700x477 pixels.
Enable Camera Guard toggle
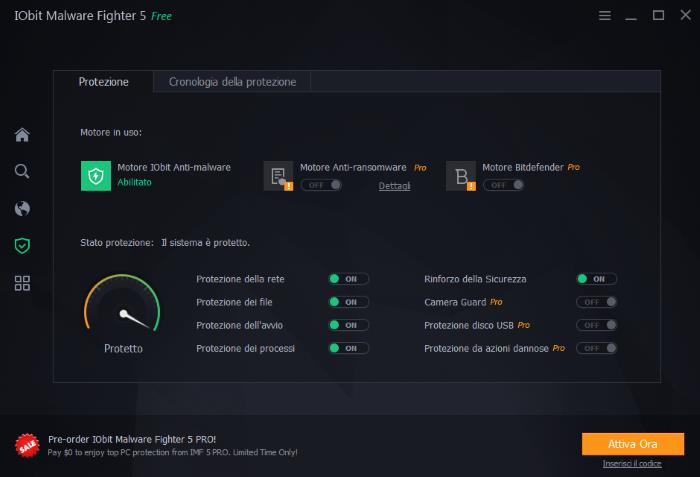[x=596, y=302]
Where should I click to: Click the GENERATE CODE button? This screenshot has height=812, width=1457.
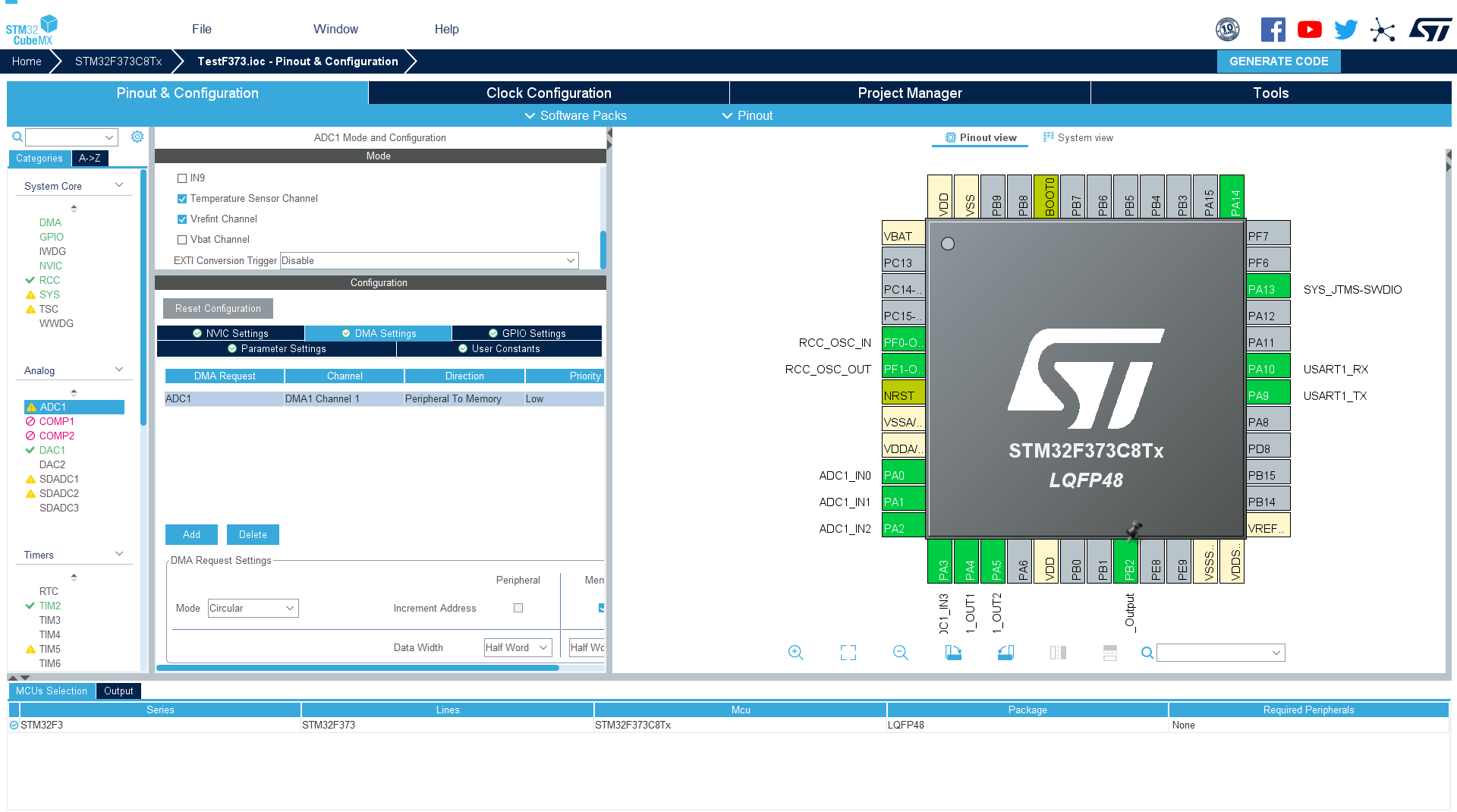pos(1279,61)
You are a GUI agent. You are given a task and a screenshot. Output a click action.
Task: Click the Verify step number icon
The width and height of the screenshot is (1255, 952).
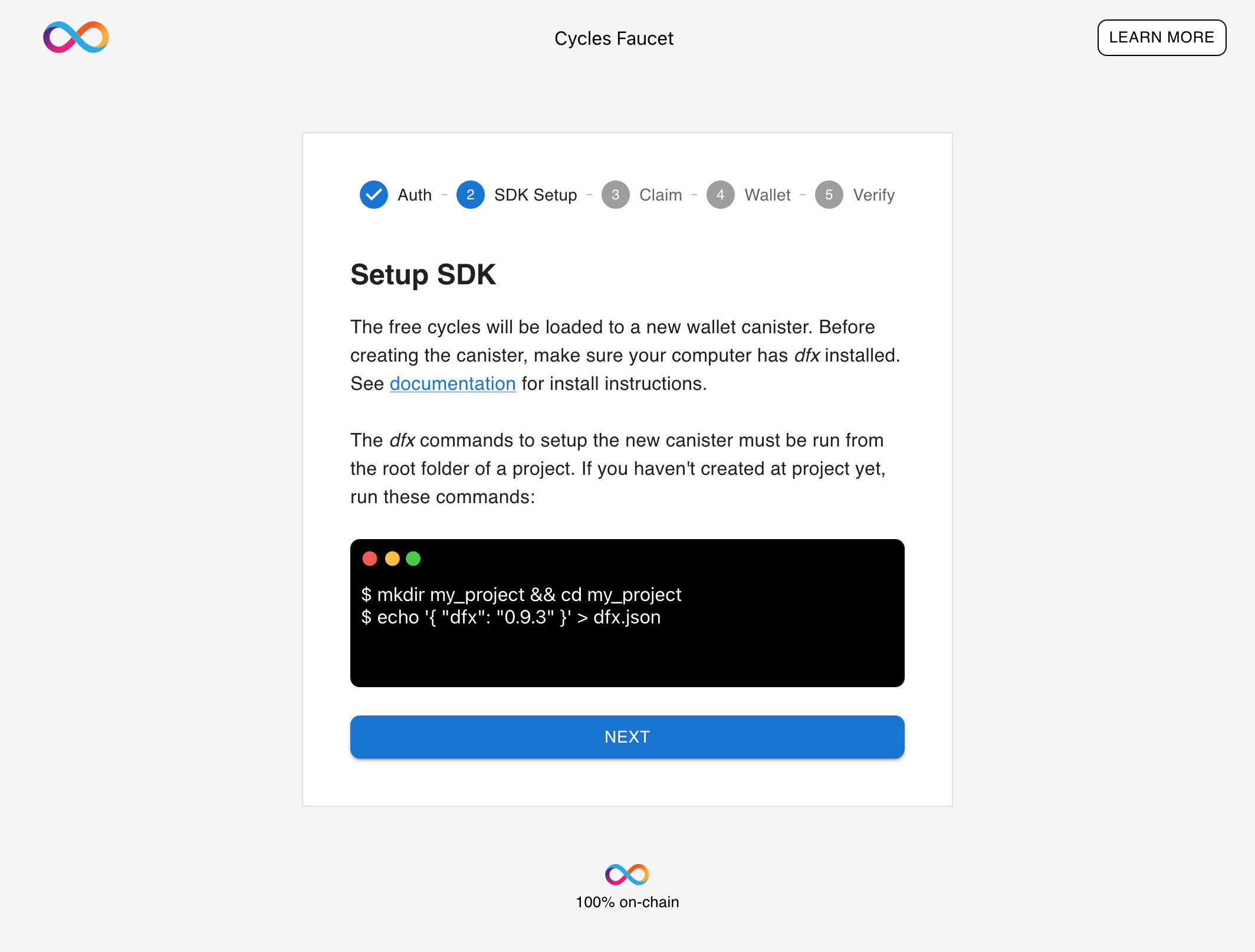pos(829,195)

- **What the exercise asks**: Reproduce word for word the items from the line containing "You are a GUI" through the end of the items, leaving out the pictures.

- **Complete answer**:
You are a GUI agent. You are given a task and a screenshot. Output a click action.
Task: Click the Verify step number icon
The width and height of the screenshot is (1255, 952).
pos(829,195)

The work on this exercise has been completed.